Journal of Intelligent Manufacturing, 2021, vol. 32, issue 6, No 15, 1739-1751

Abstract: Abstract Non-metallic inclusions are unavoidably produced during steel casting resulting in lower mechanical strength and other detrimental effects. This study was aimed at developing a machine learning algorithm to classify castings of steel for tire reinforcement depending on the number and properties of inclusions, experimentally determined. 855 observations were available for training, validation and testing the algorithms, obtained from the quality control of the steel. 140 parameters are monitored during fabrication, which are the features of the analysis; the output is 1 or 0 depending on whether the casting is rejected or not.

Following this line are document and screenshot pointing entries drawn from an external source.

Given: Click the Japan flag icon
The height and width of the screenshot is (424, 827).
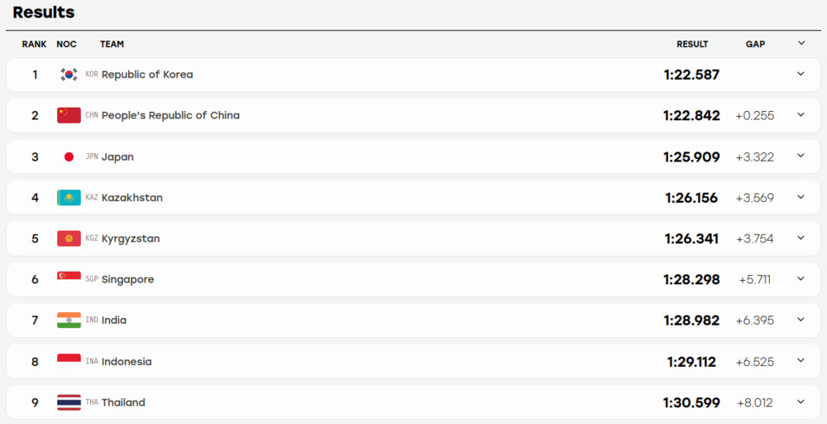Looking at the screenshot, I should 69,157.
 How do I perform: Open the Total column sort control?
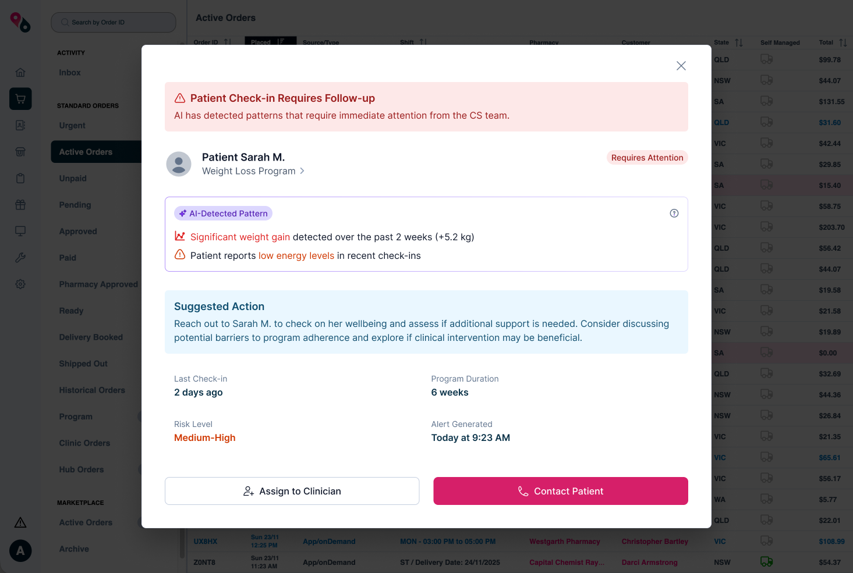pos(843,42)

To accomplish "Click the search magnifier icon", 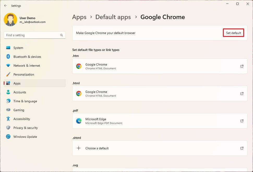I will [62, 35].
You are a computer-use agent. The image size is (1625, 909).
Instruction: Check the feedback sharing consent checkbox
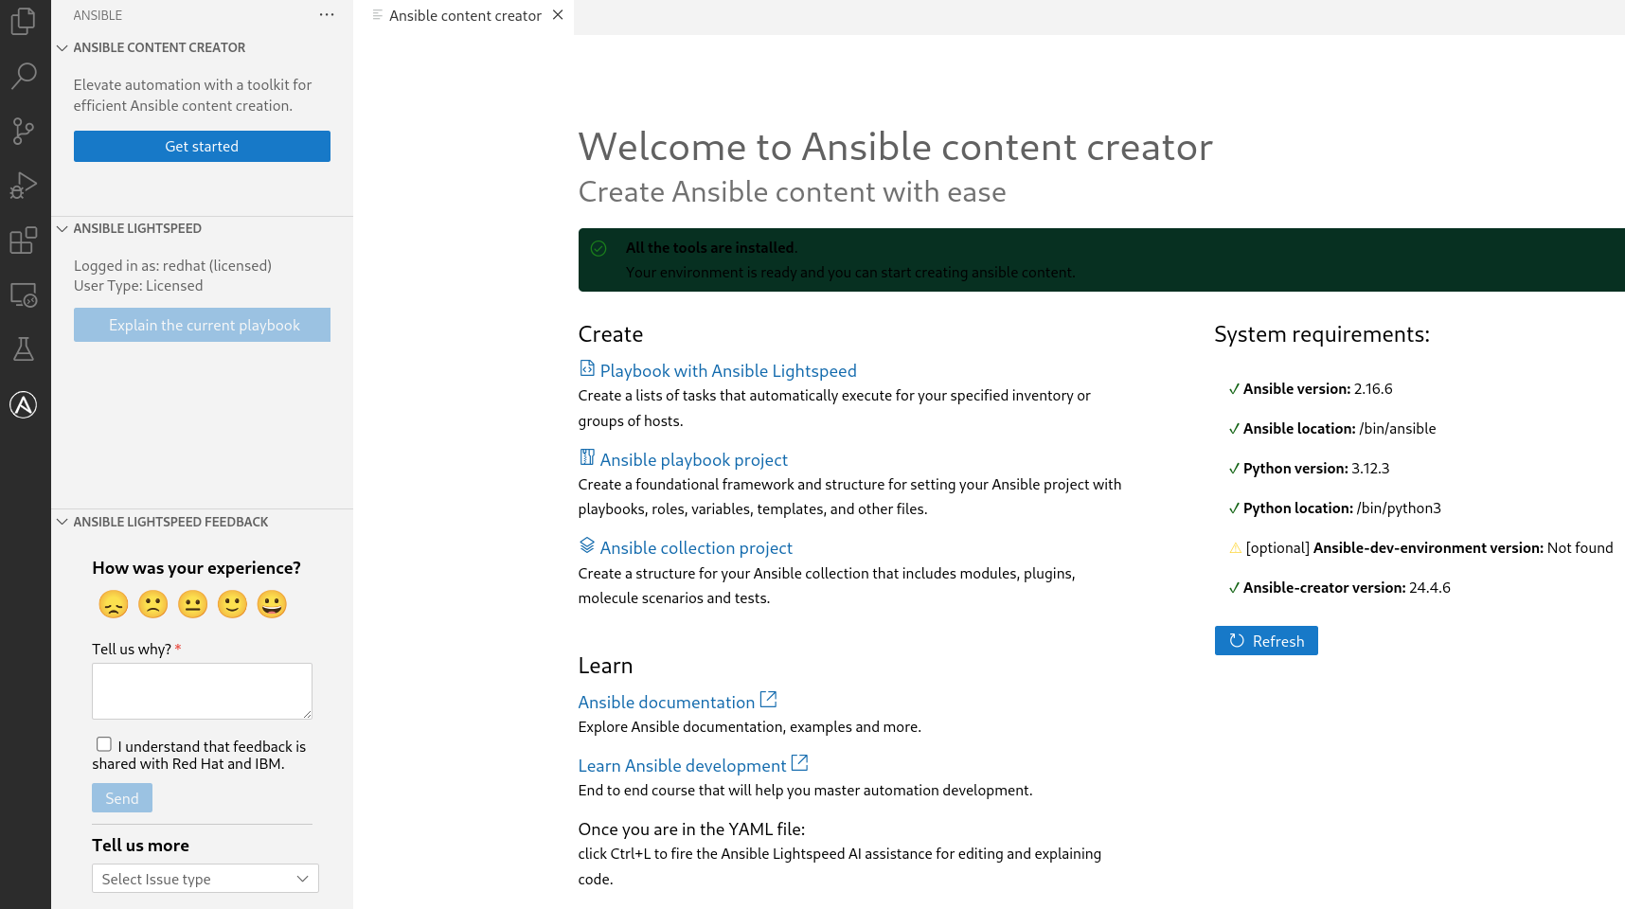tap(103, 744)
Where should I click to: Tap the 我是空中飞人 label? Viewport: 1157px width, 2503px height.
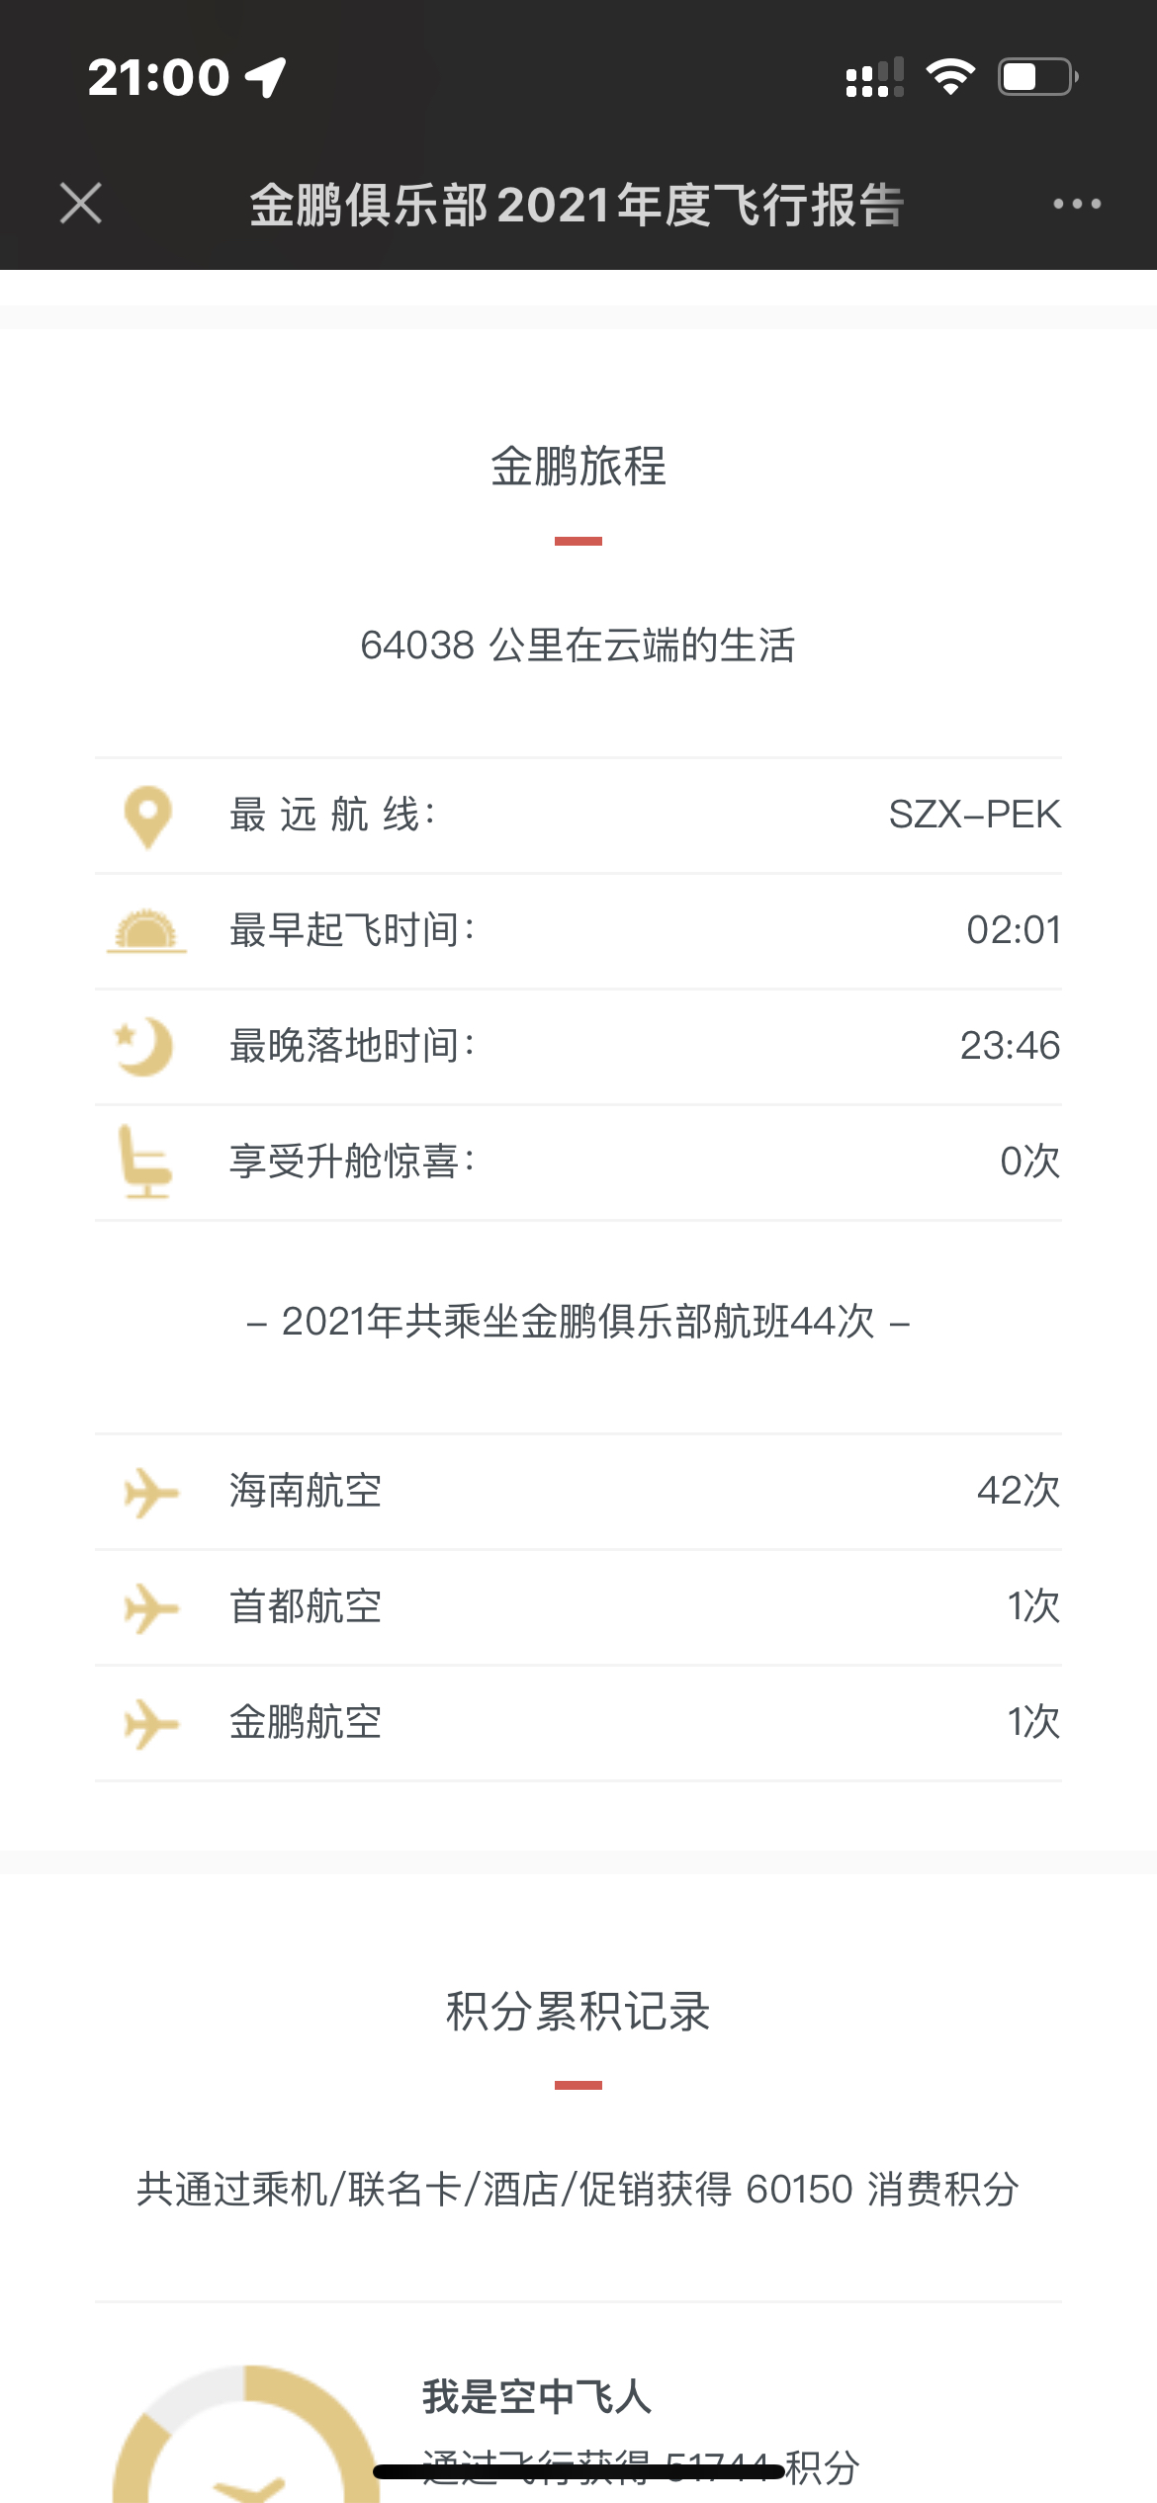click(x=537, y=2396)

The following algorithms have been employed: Logistic Regression, K-Nearest Neighbors, Support Vector Classifier (linear and RBF kernels), Random Forests, AdaBoost, Gradient Boosting and Artificial Neural Networks. The reduced value of the rejection rate implies that classification must be carried out on an imbalanced dataset. Resampling methods and specific scores for imbalanced datasets (recall, precision and AUC rather than accuracy) were used. Random Forest was the most successful algorithm providing an AUC in the test set of 0.85. No significant improvements were detected after resampling. The optimized Random Forest allows the samples with a higher probability of being rejected to be selected, thus improving the effectiveness of the quality control. In addition, the optimized Random Forest has enabled to identify the most important features, which have been satisfactorily interpreted on a metallurgical basis.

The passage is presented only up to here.